31. De rechtbank ziet ook aanleiding om verweerder de kosten te laten vergoeden voor de werkzaamheden van de door eiser ingeschakelde deskundigen van Expertise Instituut voor het opstellen van het expertiserapport van 20 november 2020. Verweerder heeft zich op zitting ook bereid verklaard tot vergoeding hiervan. Deze kosten stelt de rechtbank vast aan de hand van het Besluit proceskosten bestuursrecht (Bpb), gelezen in verband met artikel 8:36, tweede lid, van de Algemene wet bestuursrecht en met overeenkomstige toepassing van het bepaalde in de Wet tarieven in strafzaken en het Besluit tarieven in strafzaken 2003. Dit betekent dat een tarief van ten hoogste € 129,63 per uur voor vergoeding in aanmerking komt. De rechtbank stelt de vergoeding aan de hand van het door de deskundige bepaalde tarief vast op 11 x € 126,- zijnde € 1.386. Inclusief 21% btw is dit € 1.677,06. Ook dient verweerder het bedrag van € 85,06 vanwege het opvragen van medische informatie te vergoeden. Daarnaast zal de rechtbank bepalen dat verweerder het door eiser betaalde griffierecht dient te vergoeden.
32. De rechtbank stelt de administratiekosten van € 165,- gelijk met kosten die betrekking hebben op de secretariële ondersteuning.
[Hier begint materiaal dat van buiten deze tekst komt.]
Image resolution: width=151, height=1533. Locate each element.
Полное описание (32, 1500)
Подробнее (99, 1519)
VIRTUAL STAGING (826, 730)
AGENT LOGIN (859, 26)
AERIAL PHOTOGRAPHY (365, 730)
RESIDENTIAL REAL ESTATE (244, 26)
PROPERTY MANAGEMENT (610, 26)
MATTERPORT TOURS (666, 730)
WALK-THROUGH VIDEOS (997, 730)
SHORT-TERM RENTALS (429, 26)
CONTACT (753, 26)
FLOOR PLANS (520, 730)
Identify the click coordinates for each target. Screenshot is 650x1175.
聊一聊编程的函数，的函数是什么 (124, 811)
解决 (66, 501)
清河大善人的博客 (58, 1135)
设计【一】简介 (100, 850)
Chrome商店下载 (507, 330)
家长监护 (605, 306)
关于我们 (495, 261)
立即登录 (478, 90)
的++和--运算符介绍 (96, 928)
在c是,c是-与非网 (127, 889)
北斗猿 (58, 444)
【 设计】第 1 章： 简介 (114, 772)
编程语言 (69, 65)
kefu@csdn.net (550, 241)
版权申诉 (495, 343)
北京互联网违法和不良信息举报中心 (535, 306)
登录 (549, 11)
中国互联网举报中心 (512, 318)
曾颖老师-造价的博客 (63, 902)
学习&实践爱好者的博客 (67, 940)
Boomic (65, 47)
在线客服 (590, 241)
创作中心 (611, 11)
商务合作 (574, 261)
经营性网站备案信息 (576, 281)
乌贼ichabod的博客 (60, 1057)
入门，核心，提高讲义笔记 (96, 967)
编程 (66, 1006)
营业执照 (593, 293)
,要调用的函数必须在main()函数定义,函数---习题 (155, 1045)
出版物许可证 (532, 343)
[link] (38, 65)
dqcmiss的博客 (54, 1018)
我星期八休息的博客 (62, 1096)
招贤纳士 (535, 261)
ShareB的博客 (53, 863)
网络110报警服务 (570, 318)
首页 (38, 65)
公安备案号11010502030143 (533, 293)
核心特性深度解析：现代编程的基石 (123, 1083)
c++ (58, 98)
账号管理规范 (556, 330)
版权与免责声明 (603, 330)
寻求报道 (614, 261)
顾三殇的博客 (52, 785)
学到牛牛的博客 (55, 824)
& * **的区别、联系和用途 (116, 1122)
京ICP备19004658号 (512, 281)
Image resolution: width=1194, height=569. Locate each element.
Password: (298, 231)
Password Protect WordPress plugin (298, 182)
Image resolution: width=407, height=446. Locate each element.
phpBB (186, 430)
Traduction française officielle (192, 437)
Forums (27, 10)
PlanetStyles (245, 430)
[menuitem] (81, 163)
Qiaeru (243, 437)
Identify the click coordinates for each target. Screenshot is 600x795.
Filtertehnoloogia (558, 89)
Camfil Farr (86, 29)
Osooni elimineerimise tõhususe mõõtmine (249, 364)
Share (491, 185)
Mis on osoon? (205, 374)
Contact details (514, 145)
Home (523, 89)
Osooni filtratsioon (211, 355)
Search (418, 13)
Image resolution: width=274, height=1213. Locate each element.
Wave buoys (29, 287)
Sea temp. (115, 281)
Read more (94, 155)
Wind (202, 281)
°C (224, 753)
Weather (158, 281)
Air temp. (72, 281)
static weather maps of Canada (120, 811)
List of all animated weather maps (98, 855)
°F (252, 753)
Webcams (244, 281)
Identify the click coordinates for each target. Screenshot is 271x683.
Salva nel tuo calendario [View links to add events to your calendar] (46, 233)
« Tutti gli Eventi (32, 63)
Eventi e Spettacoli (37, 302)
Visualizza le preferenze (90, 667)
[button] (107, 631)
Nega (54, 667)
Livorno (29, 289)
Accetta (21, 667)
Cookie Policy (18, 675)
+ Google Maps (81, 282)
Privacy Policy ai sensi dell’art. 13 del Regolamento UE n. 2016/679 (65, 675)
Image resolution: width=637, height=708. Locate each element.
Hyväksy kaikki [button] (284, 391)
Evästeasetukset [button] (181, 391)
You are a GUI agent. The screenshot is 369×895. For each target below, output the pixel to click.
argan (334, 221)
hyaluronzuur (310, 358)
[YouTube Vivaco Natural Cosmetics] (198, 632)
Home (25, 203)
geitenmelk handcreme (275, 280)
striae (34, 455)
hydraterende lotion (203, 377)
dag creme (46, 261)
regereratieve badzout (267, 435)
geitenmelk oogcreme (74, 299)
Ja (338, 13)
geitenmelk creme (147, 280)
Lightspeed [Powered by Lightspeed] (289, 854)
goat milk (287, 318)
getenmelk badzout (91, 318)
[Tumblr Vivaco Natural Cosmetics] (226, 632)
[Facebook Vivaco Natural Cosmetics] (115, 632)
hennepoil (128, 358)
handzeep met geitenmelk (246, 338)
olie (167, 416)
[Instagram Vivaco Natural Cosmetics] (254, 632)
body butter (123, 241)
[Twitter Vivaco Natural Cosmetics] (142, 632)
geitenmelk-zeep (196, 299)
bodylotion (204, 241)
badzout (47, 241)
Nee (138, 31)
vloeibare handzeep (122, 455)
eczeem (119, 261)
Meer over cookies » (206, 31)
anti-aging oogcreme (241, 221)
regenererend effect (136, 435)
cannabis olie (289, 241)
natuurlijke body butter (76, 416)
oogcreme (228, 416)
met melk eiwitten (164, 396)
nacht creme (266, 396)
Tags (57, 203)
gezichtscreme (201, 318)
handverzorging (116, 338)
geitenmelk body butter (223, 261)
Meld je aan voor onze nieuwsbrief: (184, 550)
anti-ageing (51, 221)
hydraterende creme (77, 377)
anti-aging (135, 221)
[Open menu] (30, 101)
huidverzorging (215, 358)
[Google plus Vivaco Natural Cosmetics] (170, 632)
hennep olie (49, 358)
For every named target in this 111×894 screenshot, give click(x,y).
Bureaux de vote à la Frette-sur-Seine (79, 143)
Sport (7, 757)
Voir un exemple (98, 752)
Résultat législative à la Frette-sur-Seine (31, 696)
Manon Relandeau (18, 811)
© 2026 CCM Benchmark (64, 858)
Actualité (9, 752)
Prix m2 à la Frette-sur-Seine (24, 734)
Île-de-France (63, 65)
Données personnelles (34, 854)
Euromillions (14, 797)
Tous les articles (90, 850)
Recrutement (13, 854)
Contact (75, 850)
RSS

Deze kosten komen niet voor vergoeding in aanmerking. De rechtbank verwijst hiervoor naar de uitspraak van de Centrale Raad van Beroep van 24 december 2008, ECLI:NL:CRVB:2008:BG8372.
33. De rechtbank ziet ook geen aanleiding om verweerder het bedrag van € 435,60 voor het aanvullend rapport van 13 januari 2021 te laten vergoeden. Uit wat hiervoor is overwogen, volgt dat de rechtbank geen aanleiding heeft gezien om het bestreden besluit op basis van dit aanvullend rapport te vernietigen.

Beslissing

De rechtbank:
  • verklaart het beroep ongegrond;
  • veroordeelt verweerder in de proceskosten van eiser van € 4.380,12 (€ 2.618 + € 1.677,06 + € 85,06);
  • bepaalt dat verweerder het door eiser betaalde griffierecht van € 47,- vergoedt.
Deze uitspraak is gedaan door mr. N.M.H. van Ek, rechter, in aanwezigheid van mr. A. Belhadi, griffier. De beslissing is uitgesproken op 5 juli 2021 en zal openbaar worden gemaakt door publicatie op rechtspraak.nl.
griffier rechter
Afschrift verzonden aan partijen op:

Rechtsmiddel

Tegen deze uitspraak kan binnen zes weken na de dag van verzending daarvan hoger beroep worden ingesteld bij de Centrale Raad van Beroep.